I am studying Spacetime and Geometry : An Introduction to General Relativity by Sean M Carroll and have a question about commutators of vector fields. A vector field on a manifold can be thought of as differential operator which transforms smooth functions to smooth functions on the manifold. For a vector field X and a function f(xi) we write

X(f) = g, where g is another function. We then define the commutator of two fields X and Y as

[X,Y](f) = X(Y(f)) - Y(X(f)

In the exercise I am working on, we are asked to find two vector fields whose commutator does not vanish. An important step is to show that if the commutator vanishes for one function f, it vanishes for all functions. This is implied by the question but not proven.

## Homework Equations

Is my solution below correct?
Is there a more obvious solution? (I.e. Am I missing something?)

## The Attempt at a Solution

I proved it this way using 'Reductio ad absurdum'.

Our starting point is f ≠ 0 and [X,Y](f) = 0. We have another function g ≠ 0 and [X,Y](g) ≠ 0.

We already know that commutators are linear (from the previous exercise), so

[X,Y](f + g) = [X,Y](f) + [X,Y](g)
or
[X,Y](f + g) = [X,Y](g)

Therefore f = 0, which breaks our starting assumption, with which there must be some error. The only non trivial possibility is that [X,Y](g) = 0. QED?

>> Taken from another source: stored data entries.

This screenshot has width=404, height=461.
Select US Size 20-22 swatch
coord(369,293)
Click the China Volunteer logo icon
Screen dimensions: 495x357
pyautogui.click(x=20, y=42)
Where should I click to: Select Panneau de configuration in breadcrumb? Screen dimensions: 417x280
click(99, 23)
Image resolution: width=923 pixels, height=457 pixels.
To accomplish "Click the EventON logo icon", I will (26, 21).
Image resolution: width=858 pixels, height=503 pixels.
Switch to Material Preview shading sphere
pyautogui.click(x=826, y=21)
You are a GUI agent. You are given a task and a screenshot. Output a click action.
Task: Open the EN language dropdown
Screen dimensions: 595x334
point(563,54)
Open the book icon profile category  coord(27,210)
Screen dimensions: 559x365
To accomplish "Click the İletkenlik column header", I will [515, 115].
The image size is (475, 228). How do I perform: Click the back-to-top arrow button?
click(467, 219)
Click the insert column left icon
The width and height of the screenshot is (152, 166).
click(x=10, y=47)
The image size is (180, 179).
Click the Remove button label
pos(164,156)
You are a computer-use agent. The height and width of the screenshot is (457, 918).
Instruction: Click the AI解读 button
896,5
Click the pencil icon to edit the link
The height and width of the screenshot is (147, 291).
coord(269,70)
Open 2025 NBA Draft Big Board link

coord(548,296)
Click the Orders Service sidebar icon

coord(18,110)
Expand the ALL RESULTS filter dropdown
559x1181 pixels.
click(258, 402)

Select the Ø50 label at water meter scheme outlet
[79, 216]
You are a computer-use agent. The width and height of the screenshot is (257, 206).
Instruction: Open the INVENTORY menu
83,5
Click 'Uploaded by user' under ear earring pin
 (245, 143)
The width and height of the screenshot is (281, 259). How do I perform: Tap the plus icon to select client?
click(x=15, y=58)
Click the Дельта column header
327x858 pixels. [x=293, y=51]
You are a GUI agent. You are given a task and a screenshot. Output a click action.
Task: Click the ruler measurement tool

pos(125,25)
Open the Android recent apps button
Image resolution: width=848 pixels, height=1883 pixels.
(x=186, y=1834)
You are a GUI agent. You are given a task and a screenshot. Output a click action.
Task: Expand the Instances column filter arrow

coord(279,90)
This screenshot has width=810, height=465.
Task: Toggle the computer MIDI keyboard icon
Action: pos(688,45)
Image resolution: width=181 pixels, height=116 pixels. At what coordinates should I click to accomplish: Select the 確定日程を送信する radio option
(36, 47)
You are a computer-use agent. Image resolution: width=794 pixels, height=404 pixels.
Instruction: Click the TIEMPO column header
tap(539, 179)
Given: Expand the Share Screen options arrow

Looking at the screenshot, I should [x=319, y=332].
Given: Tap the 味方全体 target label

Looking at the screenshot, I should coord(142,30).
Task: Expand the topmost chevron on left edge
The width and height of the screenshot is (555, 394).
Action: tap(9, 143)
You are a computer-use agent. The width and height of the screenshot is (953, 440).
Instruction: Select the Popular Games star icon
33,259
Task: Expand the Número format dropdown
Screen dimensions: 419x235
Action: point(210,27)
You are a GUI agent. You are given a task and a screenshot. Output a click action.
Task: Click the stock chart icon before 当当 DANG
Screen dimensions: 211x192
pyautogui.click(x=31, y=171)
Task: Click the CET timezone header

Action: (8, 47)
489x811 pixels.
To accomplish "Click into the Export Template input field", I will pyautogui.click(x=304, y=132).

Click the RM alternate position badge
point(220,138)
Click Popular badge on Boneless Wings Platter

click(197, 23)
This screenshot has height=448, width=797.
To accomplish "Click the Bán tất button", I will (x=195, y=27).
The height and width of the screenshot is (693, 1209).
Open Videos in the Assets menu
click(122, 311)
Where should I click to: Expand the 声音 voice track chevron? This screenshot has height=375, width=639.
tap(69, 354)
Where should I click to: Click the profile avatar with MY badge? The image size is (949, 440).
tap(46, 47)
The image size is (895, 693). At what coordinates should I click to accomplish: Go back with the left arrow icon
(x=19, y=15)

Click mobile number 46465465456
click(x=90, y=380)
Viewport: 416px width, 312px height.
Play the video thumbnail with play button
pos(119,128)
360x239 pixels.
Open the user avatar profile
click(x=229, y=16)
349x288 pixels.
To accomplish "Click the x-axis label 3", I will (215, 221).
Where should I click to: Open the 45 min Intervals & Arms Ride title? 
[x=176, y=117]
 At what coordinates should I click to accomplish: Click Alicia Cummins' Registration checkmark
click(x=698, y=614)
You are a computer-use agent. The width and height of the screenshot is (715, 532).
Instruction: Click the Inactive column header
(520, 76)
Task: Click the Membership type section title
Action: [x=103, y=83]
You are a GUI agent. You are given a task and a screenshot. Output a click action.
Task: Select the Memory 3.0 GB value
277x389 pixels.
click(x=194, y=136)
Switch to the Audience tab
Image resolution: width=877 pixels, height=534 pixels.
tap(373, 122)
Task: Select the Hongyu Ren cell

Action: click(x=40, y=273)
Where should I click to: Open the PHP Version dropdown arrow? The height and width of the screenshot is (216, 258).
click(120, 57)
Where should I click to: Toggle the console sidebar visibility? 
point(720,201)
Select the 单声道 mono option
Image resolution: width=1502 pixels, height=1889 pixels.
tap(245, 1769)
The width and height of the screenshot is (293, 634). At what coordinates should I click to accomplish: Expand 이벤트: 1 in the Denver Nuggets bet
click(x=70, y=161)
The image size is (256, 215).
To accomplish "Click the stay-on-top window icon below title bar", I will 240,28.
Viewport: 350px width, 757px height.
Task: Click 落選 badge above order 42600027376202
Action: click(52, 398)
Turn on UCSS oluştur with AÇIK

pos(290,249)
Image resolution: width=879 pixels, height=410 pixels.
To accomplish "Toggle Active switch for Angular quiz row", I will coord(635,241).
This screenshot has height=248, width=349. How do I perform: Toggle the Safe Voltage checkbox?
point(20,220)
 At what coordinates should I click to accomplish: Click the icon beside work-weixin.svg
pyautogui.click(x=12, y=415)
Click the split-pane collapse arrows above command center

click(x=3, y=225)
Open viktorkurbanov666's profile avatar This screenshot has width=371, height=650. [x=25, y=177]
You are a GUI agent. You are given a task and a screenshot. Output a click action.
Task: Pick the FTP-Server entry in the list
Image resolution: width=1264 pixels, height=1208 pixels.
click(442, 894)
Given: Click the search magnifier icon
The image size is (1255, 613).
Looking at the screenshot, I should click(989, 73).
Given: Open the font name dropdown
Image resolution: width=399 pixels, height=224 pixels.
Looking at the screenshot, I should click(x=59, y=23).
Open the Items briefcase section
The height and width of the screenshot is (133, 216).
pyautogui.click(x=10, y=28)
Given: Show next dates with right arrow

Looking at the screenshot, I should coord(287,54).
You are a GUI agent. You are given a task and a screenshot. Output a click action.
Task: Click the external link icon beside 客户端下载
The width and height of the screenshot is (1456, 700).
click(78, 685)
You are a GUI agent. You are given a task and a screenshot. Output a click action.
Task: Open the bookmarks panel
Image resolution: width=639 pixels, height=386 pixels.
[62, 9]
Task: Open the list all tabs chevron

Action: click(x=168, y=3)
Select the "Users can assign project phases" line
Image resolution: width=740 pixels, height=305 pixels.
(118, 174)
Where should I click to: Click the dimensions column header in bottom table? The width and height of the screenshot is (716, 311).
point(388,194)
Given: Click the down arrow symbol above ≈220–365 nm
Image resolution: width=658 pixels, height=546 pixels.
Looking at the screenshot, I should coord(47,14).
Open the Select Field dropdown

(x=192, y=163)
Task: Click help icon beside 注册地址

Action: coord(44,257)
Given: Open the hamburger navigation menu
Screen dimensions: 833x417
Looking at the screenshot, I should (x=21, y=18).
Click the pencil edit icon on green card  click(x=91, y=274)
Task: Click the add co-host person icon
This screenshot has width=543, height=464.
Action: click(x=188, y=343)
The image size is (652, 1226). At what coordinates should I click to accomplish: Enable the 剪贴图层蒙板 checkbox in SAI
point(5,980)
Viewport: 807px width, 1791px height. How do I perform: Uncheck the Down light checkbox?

It's not true that " if the commutator vanishes for one function f, it vanishes for all functions". A commutator produces another vector field, and a vector field can yield zero when applied to one function, and something nonzero when applied to another. For example, in one dimension, let $f$ be the function that is equal to 1 at every point. Then $X(f) = 0$ for any vector field $X$.